What are they and how to differentiate them?

Are you looking for information or the information is looking for you?

When we refer to the “search” term we refer to the action of doing anything to find someone or something, in this case in the search context of the internet or in an online store, it’s the action that is carried out in an engine (search engine) in order to find files or documents, products, references or more, hosted on web servers.



On the Internet, a search is the action carried out in an engine (called a search engine), with the aim of finding certain files or documents that are hosted on web servers.


But what is discovery? Basically it is finding something that was ignored or hidden.

Why is discovery better than search?

One of the reasons is data overload, because, in order for this data to be processed requires a large amount of effort, space and time. 

Searching for something (either through Google or an online store search engine) examines large amounts of data, including non-relevant data. 

This is because a large amount of information is required for a search engine to know exactly what you are looking for.

On the other hand, “proactively” generated discovery, where a system generates a context of what it is doing or looking for, can be the next big leap in data management.

The combination of these elements (traditional search + Context) generates the discovery and because of this, we can save a lot of time and resources when we want to discover (for example a product or an offer).

This context is generated by several elements, such as: the information that the system is receiving (location, device, history, etc.), recommendations, similar purchases by similar users or machine learning, in such a way that the more we use it, more and better patterns are generated, the system manages to learn more and the results are increasingly accurate, resulting in less use of resources and the knowledge of what the user might need.

Therefore, when we mention a “proactive” system, we mean that the mechanisms of the discovery engine are activated not when the user requests it (passive), instead, the discovery tool provides the desired information when it is needed. That is the power of discovery, and that is what the search should eventually evolve into.

What do we need to do to achieve that evolution?

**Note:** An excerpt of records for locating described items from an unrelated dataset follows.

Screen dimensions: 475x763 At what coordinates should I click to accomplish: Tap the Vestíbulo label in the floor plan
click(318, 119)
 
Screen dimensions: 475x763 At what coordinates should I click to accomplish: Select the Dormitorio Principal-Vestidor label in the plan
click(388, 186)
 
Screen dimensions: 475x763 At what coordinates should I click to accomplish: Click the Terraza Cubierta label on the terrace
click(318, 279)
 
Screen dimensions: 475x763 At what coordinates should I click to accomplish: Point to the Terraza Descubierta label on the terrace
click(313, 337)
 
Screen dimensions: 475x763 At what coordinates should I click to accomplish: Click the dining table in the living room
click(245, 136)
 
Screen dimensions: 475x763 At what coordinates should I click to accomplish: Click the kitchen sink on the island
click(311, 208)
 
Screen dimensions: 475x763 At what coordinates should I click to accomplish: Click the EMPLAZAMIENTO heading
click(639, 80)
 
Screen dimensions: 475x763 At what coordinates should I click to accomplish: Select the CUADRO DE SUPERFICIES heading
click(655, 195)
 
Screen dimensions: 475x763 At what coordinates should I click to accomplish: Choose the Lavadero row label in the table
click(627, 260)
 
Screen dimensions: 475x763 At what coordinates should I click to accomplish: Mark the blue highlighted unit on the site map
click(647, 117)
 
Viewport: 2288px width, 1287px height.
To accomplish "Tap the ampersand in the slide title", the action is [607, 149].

To “discover”, a system must be able to understand what we are looking for and how it will be applied, providing relevant information when asked to do so, or even automatically.

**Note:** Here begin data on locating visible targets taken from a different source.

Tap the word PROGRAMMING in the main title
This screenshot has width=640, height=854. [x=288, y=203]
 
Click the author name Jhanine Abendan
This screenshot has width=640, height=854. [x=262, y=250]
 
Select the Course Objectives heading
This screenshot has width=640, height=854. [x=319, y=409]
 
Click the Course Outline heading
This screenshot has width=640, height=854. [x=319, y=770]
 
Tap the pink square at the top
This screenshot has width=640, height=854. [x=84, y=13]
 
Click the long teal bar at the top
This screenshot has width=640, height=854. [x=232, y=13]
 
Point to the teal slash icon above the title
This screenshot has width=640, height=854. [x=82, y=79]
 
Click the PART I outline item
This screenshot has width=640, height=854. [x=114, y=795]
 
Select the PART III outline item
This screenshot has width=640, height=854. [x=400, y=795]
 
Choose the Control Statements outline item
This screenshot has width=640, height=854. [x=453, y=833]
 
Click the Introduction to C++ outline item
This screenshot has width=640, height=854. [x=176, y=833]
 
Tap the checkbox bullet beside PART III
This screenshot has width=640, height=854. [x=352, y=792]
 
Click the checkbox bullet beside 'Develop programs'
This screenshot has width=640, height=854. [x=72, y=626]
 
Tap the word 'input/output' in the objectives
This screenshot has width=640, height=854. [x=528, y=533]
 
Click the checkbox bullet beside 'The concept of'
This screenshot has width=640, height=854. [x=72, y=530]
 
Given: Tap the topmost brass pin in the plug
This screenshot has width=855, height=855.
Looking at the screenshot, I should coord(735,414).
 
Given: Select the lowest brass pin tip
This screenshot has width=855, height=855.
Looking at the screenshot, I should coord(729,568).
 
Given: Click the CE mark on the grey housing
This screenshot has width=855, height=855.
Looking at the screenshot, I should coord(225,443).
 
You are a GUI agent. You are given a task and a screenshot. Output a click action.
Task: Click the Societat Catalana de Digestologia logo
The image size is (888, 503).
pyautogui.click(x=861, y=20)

For a system to be able to understand and analyze the context, it needs a data repository, classified, organized and ordered in such a way that its processing is simple, fast and relevant information can be obtained.

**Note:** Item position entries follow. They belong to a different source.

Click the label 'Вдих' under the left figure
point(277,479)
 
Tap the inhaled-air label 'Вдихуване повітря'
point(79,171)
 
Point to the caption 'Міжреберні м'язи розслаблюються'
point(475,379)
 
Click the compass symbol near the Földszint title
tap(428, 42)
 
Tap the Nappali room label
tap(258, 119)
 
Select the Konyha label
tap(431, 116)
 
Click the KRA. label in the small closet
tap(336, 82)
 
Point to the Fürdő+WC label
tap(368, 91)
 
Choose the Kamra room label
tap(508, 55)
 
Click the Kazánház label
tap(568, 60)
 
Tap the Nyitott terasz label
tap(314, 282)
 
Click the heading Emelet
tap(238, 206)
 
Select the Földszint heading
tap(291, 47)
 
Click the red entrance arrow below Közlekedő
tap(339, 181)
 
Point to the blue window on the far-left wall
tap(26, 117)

This is the importance of having the appropriate recommendation or discovery system, which is capable of:

  • Attract online traffic where we want it.
  • Offer suitable product suggestions while storing data.
  • Involve consumers while making individual item recommendations.
  • Dig even deeper into a product catalog without having to search one after another.
  • Transform or convert users into customers.
  • Increase the average ticket value and the number of items per order.

In today’s era where data is everything, finding and classifying it becomes a greater challenge than ever, so information must be updated and presented in a renewed way, where users do not have to search, but to discover.